■ Excerpt to read
* * *

In an artificially engineered experiment, researchers formed long strands of nucleoside triphosphates (the “letters” of RNA). Producing the necessary conditions naturally would be another story. Producing a biologically relevant strand of RNA by non-engineered processes remains fictional, since nature doesn’t contain the required information-rich template.
When life emerged, it did so quickly. Fossils suggest microbes were present 3.7 billion years ago, just a few hundred million years after the 4.5-billion-year-old planet had cooled enough to support biochemistry, and many researchers think the hereditary material for these first organisms was RNA. Although not as complex as DNA, RNA would still be difficult to forge into the long strands needed to convey genetic information, raising the question of how it could have spontaneously formed.
Now, researchers may have an answer. In lab experiments, they show how rocks called basaltic glasses help individual RNA letters, known as nucleoside triphosphates, link into strands up to 200 letters long. The glasses would have been abundant in the fire and brimstone of early Earth; they are created when lava is quenched in air or water or when the melted rock created in asteroid strikes cools off rapidly.
The result has divided top origin-of-life researchers. “This seems to be a wonderful story that finally explains how the nucleoside triphosphates react with each other to give RNA strands,” says Thomas Carell, a chemist at Ludwig Maximilian University of Munich. But Jack Szostak, an RNA expert at Harvard University, says he won’t believe the result until the research team better characterizes the RNA strands.

* * *

■ Provided records
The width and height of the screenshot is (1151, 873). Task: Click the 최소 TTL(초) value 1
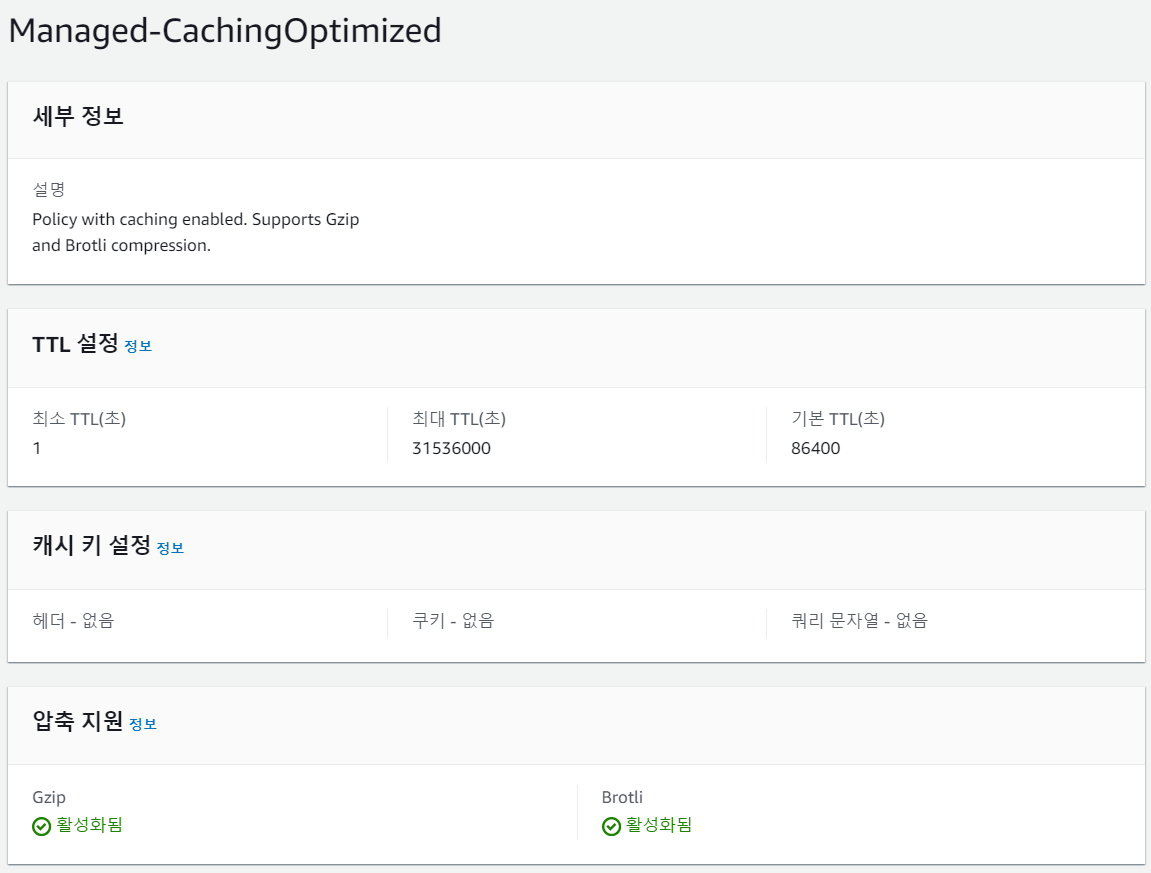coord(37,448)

* * *

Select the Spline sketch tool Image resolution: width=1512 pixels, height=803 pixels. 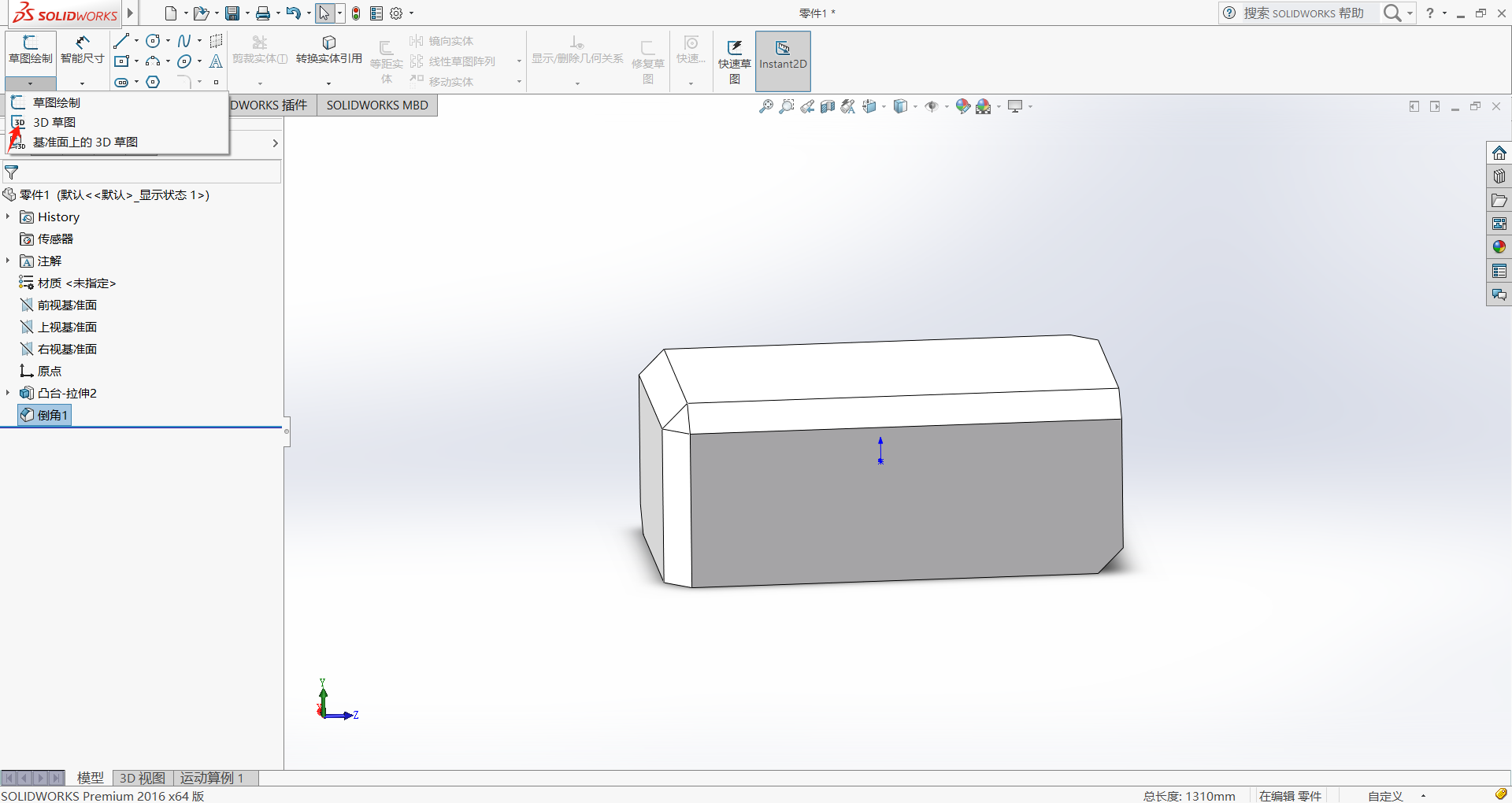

* * *

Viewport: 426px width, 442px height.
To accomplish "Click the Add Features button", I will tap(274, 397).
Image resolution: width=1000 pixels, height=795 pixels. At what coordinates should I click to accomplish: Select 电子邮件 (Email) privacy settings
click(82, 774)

* * *

Return everything in the passage about RNA's origins from "In an artificially" down to "have spontaneously formed.", copied word for word. Draw only on the passage about RNA's origins, not on the listing.

In an artificially engineered experiment, researchers formed long strands of nucleoside triphosphates (the “letters” of RNA). Producing the necessary conditions naturally would be another story. Producing a biologically relevant strand of RNA by non-engineered processes remains fictional, since nature doesn’t contain the required information-rich template.
When life emerged, it did so quickly. Fossils suggest microbes were present 3.7 billion years ago, just a few hundred million years after the 4.5-billion-year-old planet had cooled enough to support biochemistry, and many researchers think the hereditary material for these first organisms was RNA. Although not as complex as DNA, RNA would still be difficult to forge into the long strands needed to convey genetic information, raising the question of how it could have spontaneously formed.